Transition: Current storytellers can ease into steam punk if they have told stories of the old west, of history, of adventurers, of travel, of invention and discovery or human interest tales.   Classic myths and legends can have their essence 're-cast' in a new suit of steam punk - if the teller firmly understands the nuances, diversity,  and motivations found in steam punk.

8) Be aware of the ongoing evolution of the movement and these sub-categories of steam punk as a starting place:

BoilerPunk -blue-collar industrial age workers; opposite to aristocratic steampunk;

ClockPunk- emphasizing the technologies that augment and replace steam;

DieselPunk - A "heresy" where diesel fuel and nuclear power take the place of steam;

GaslightRomance - A British term; American steam punk is considered by some to actually be Gaslight romance or fantasy;

MannersPunk - Broader category of stories and works which may or may not be steampunk but which focus on hierarchy in society, some emergent technologies, and involve parties, mansions, and the more formal and civilized aspects of society; 

RaygunGothic - A more sci-fiction approach with broad application; could also be called Raygun Melodrama;

StitchPunk - A reflection of the crafts, hands-on, inventing, tinkering, and do-it-yourself elements in steam punk.  ---The SteamPunk Bible (2011), pg. 54-55.
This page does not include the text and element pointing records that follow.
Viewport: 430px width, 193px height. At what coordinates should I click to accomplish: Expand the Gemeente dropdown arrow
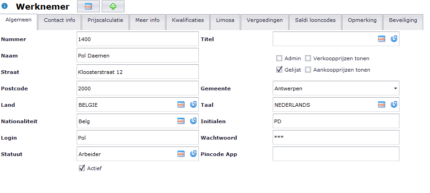click(395, 89)
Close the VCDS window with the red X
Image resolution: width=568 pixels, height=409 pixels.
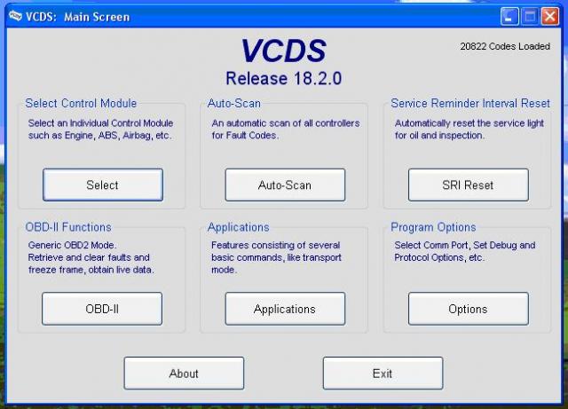[x=550, y=16]
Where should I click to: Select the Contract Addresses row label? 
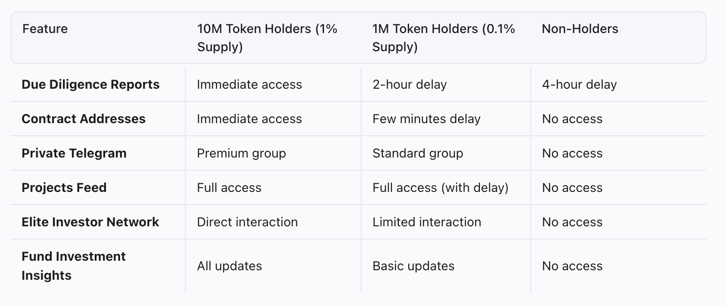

For the storyteller,  the challenge will be to determine could they share a Lovecraftian story of the macabre, or a take on Sherlock Holmes (maybe from Mrs. Hudson’s view? or the cabbie who drove them here and there?). Perhaps share also an original tale incorporating some of the archetypes or motifs of the genre: the goggles, the clockworks, the clanking robotic men powered by steam or clocks, etc. 

For the storytelling selection choices include select retellings of Gulliver’s Travels, The Golem, the travels of Burton or Livingston, the early Victorian women explorers, the early flyers (plane and balloon). These and others provide a rich resource to be discovered and given a fun little twist to fashion a creatively refreshing tale for steam punk audiences.